>>>>
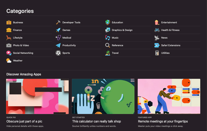Open 'Remote meetings at your fingertips' headline
This screenshot has height=131, width=207.
[163, 122]
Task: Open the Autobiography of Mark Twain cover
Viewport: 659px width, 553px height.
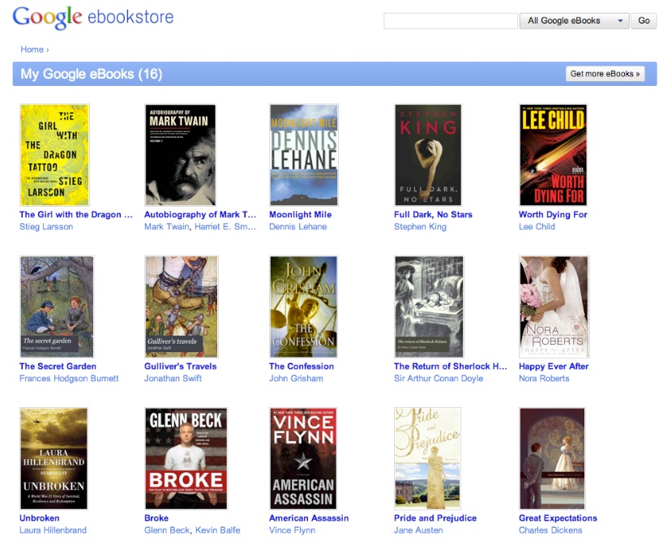Action: pyautogui.click(x=178, y=154)
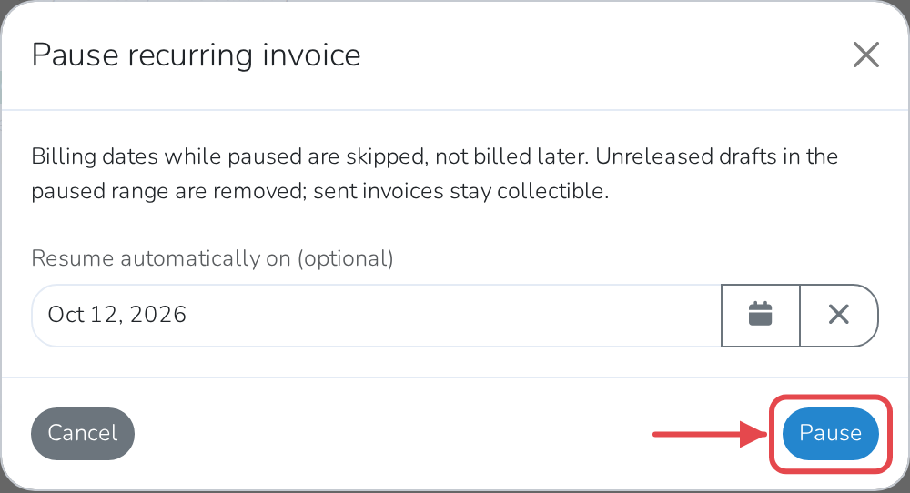This screenshot has height=493, width=910.
Task: Open the calendar date picker icon
Action: (x=760, y=315)
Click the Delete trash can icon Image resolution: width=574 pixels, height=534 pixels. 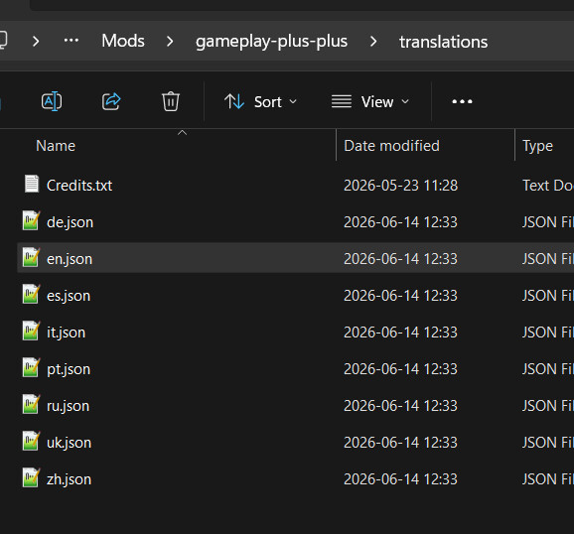pos(171,101)
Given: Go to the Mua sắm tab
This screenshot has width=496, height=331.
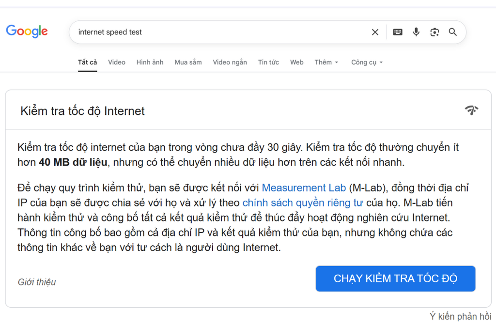Looking at the screenshot, I should click(x=188, y=62).
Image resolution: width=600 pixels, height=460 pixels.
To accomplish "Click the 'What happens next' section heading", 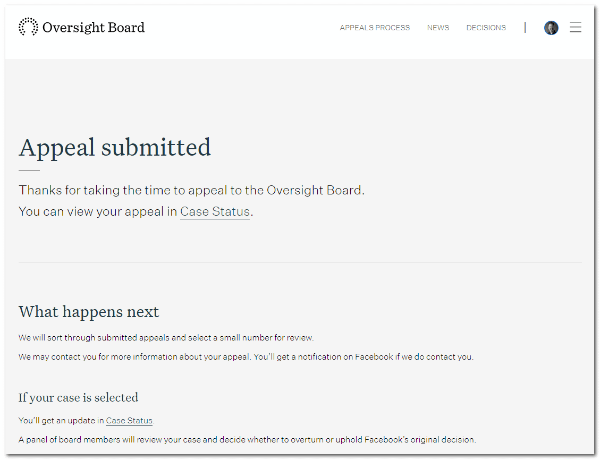I will tap(88, 312).
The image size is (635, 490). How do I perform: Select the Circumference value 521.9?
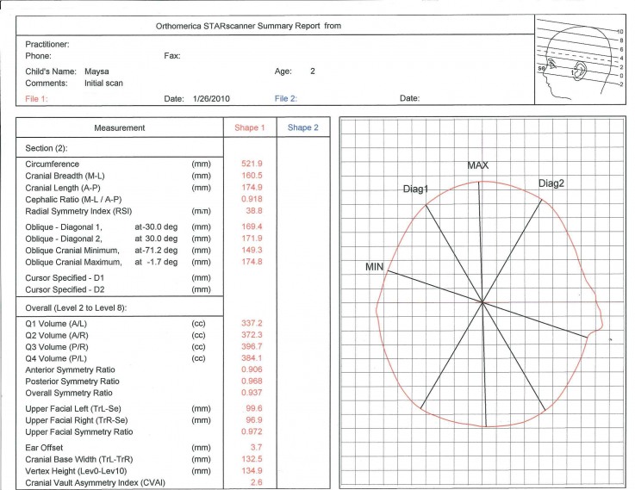[252, 164]
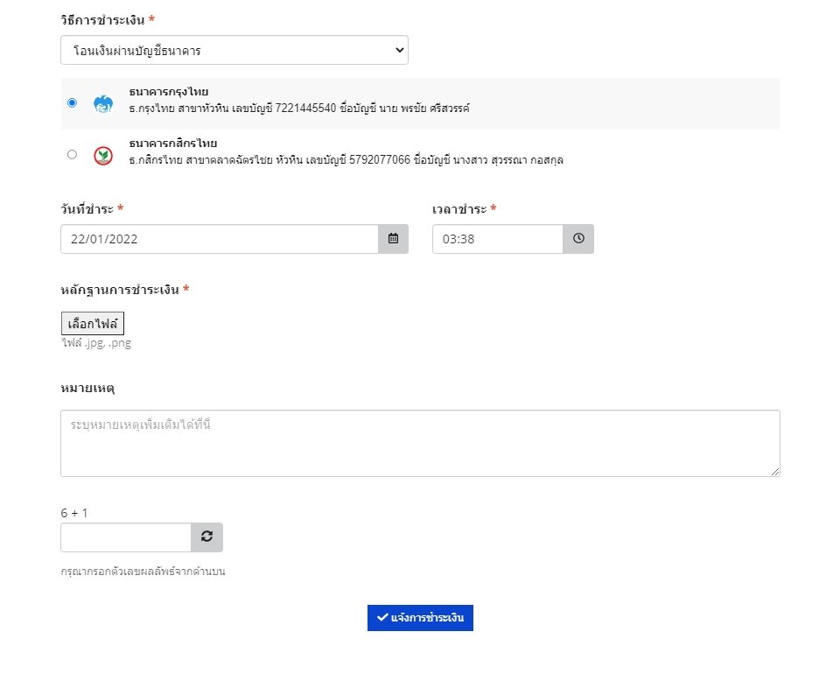Click the Krungthai bank blue logo

coord(103,103)
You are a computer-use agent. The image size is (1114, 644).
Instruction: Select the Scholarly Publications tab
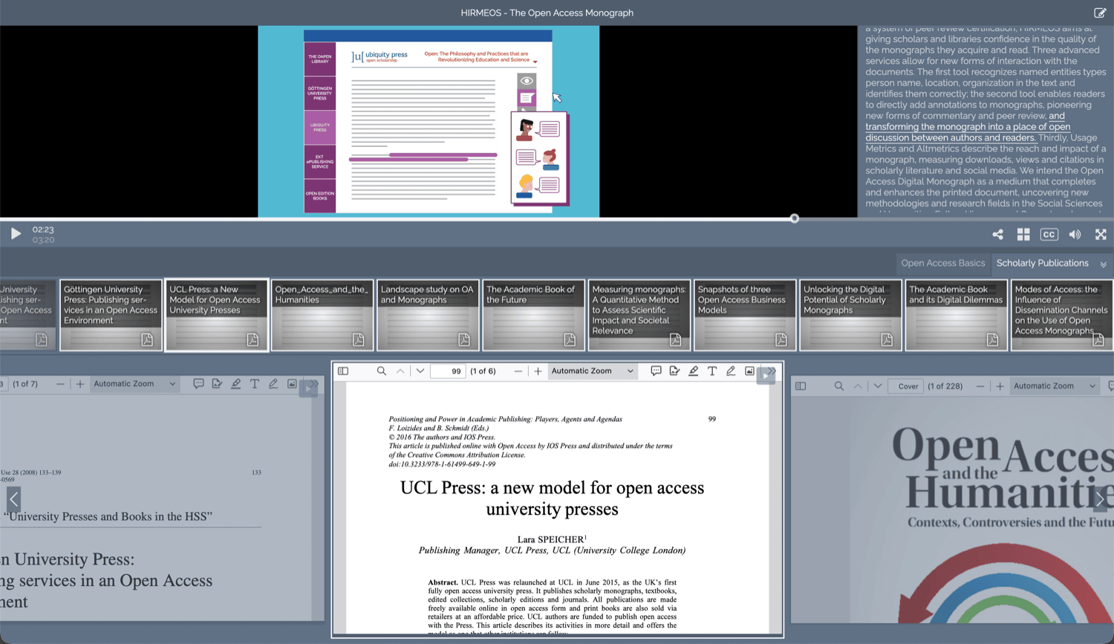click(x=1042, y=263)
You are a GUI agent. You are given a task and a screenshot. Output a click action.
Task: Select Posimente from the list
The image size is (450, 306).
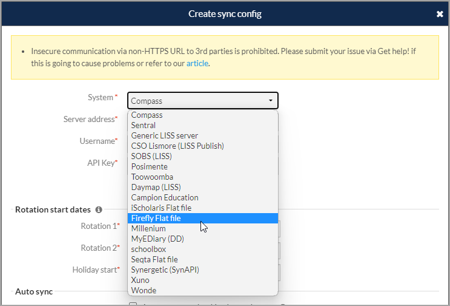pyautogui.click(x=150, y=166)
<<<<
--- WHAT YOU WILL DO ---
Working from the records above, reproduce exactly the lines from the one with "You are a computer-use" through the last line, without the pictures.

--- RESULT ---
You are a computer-use agent. The image size is (1114, 644).
Instruction: Select the Scholarly Publications tab
click(x=1042, y=263)
You are a GUI agent. You are given a task and a screenshot. Output a click action.
Task: Select Posimente from the list
The image size is (450, 306).
pyautogui.click(x=150, y=166)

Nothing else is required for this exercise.